(Beginning of The input)

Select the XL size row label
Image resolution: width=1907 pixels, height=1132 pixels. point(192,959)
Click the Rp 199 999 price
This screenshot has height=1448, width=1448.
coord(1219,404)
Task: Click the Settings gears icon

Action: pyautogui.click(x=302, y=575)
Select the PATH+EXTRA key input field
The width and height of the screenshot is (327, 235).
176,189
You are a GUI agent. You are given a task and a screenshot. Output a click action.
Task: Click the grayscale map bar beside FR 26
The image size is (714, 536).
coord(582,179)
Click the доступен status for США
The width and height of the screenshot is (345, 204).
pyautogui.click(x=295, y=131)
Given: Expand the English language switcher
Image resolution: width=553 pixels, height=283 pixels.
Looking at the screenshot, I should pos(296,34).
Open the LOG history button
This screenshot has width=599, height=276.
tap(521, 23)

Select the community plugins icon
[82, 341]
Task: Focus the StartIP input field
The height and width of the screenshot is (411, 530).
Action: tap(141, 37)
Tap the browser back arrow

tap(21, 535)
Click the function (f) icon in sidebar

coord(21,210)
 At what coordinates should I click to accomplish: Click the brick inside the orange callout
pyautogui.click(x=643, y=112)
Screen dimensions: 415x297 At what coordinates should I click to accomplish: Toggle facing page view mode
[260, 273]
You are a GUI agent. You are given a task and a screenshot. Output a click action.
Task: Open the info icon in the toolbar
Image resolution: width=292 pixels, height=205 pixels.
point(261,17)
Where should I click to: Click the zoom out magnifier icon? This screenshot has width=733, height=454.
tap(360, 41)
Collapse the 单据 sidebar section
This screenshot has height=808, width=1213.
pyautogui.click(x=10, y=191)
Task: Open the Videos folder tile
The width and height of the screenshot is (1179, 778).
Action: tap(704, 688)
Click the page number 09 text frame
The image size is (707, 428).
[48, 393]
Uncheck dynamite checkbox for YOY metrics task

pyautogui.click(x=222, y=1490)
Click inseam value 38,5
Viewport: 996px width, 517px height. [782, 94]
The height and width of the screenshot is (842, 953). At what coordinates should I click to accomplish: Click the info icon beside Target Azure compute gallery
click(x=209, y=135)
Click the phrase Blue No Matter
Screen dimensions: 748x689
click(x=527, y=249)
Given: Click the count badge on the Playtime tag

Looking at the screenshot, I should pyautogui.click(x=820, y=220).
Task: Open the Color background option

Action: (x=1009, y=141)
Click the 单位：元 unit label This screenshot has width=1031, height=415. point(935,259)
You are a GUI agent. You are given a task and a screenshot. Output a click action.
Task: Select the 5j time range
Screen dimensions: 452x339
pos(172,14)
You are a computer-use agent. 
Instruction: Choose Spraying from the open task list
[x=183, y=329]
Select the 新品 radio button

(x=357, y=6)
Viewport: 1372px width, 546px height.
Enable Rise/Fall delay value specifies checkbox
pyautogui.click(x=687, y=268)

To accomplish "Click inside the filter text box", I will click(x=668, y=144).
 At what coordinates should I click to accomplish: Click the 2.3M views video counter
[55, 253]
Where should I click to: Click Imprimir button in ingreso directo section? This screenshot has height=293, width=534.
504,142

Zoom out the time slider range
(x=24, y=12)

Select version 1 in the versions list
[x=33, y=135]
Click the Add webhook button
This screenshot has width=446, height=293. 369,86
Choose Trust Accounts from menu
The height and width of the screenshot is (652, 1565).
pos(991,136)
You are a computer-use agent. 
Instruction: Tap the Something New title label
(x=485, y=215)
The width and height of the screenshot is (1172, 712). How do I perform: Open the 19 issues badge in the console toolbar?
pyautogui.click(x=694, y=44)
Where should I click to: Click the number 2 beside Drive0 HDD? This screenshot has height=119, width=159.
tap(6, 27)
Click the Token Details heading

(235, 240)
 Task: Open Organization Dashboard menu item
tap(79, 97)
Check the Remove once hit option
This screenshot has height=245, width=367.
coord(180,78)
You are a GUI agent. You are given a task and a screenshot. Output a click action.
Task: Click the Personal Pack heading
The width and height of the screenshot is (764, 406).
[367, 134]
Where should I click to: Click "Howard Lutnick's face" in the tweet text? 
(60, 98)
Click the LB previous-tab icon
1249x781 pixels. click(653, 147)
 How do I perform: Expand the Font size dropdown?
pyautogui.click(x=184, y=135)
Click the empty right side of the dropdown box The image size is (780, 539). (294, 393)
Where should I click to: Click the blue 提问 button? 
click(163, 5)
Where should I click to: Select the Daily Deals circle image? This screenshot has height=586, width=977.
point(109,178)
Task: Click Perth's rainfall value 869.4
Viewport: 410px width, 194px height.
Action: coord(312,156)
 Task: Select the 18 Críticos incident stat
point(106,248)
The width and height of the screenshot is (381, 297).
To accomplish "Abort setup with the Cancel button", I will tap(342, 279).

(End of The input)

Nothing but a number should be given: the count of lines above that include the string "field".

> Task output
2